▶ Written task:
Rewrite the records starting at the line containing "This screenshot has width=1366, height=644." and ending at the line containing "click(31, 718)". Change "position row" to "holding row" and keep everything else the same.

▶ Available records:

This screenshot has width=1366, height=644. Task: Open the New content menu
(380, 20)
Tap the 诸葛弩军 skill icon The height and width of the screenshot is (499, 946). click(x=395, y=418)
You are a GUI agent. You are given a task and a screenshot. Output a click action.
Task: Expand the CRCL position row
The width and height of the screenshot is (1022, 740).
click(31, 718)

--

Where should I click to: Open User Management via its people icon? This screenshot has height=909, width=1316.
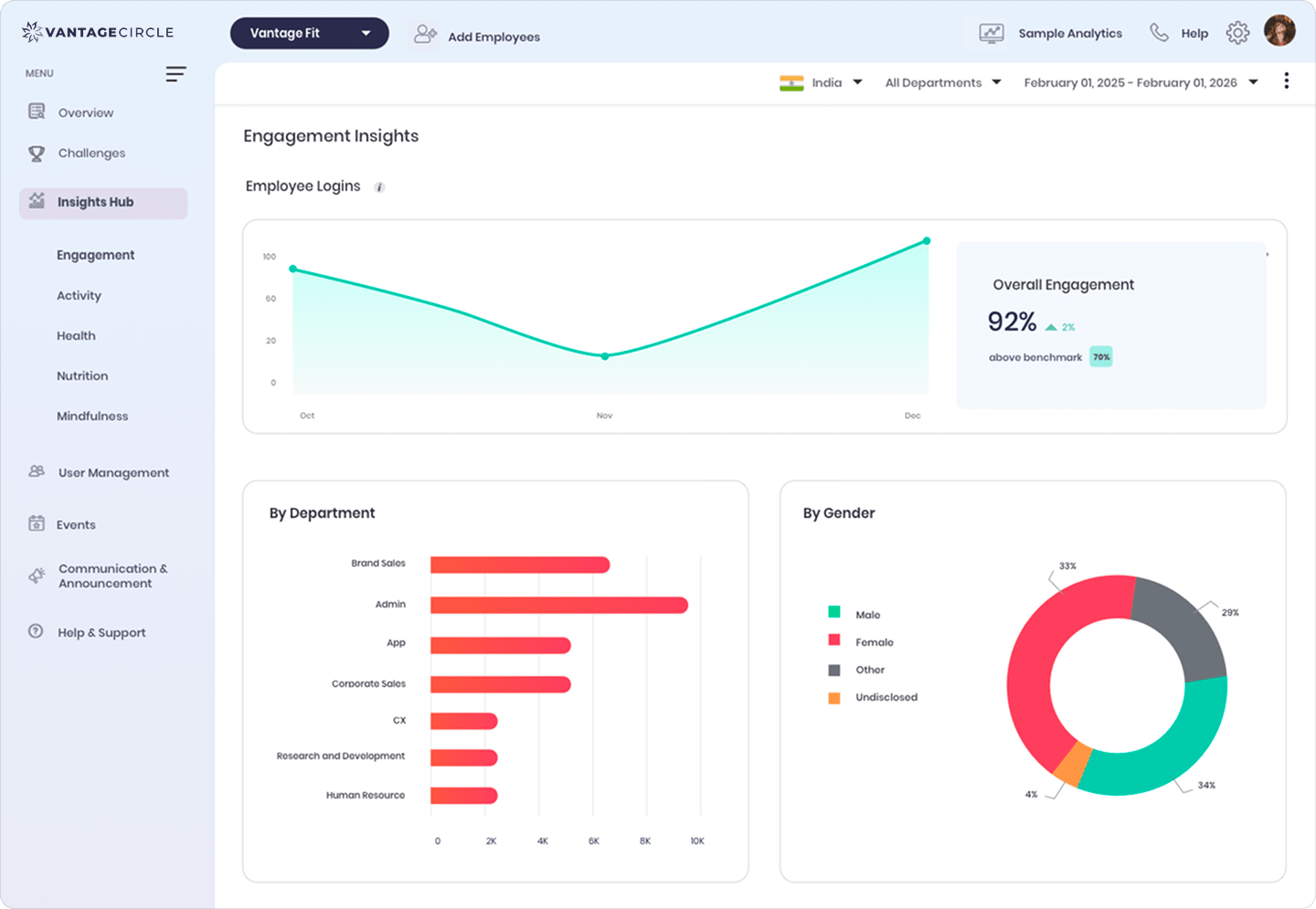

==

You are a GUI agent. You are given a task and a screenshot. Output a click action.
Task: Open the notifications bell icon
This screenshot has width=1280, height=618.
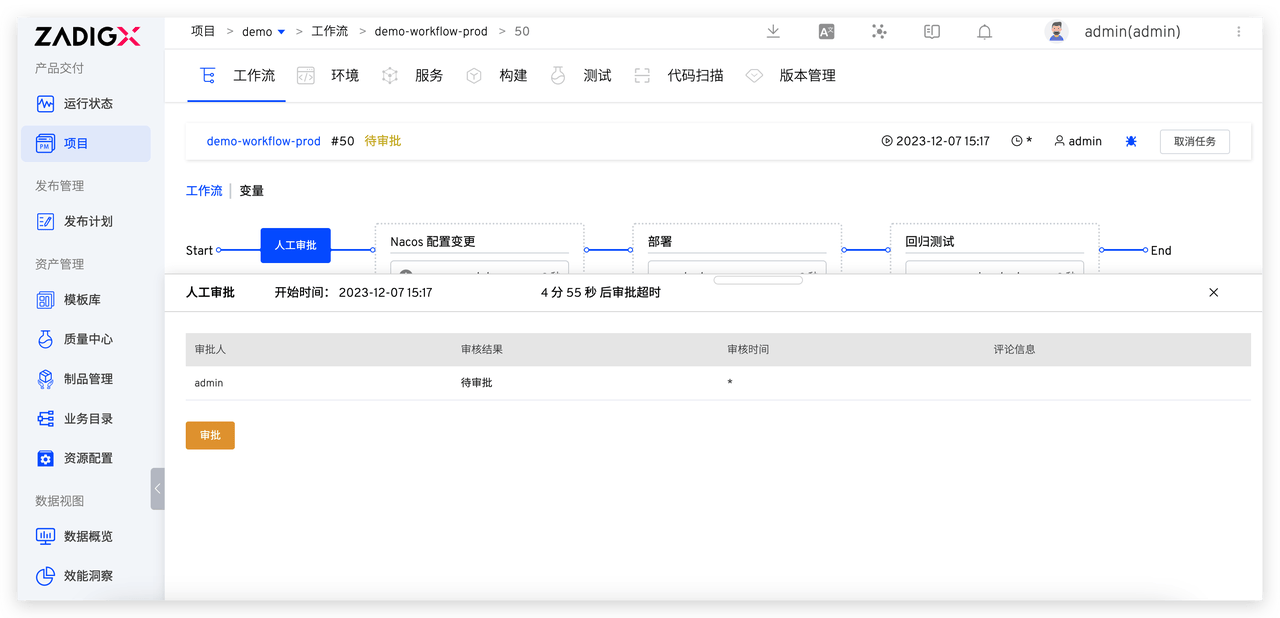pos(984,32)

▶ Result of this exercise:
This screenshot has width=1366, height=644. Task: Open the New content menu
(380, 20)
Tap the 诸葛弩军 skill icon The height and width of the screenshot is (499, 946). click(x=395, y=418)
You are a GUI agent. You are given a task and a screenshot. Output a click action.
Task: Expand the CRCL holding row
The width and height of the screenshot is (1022, 740).
click(31, 718)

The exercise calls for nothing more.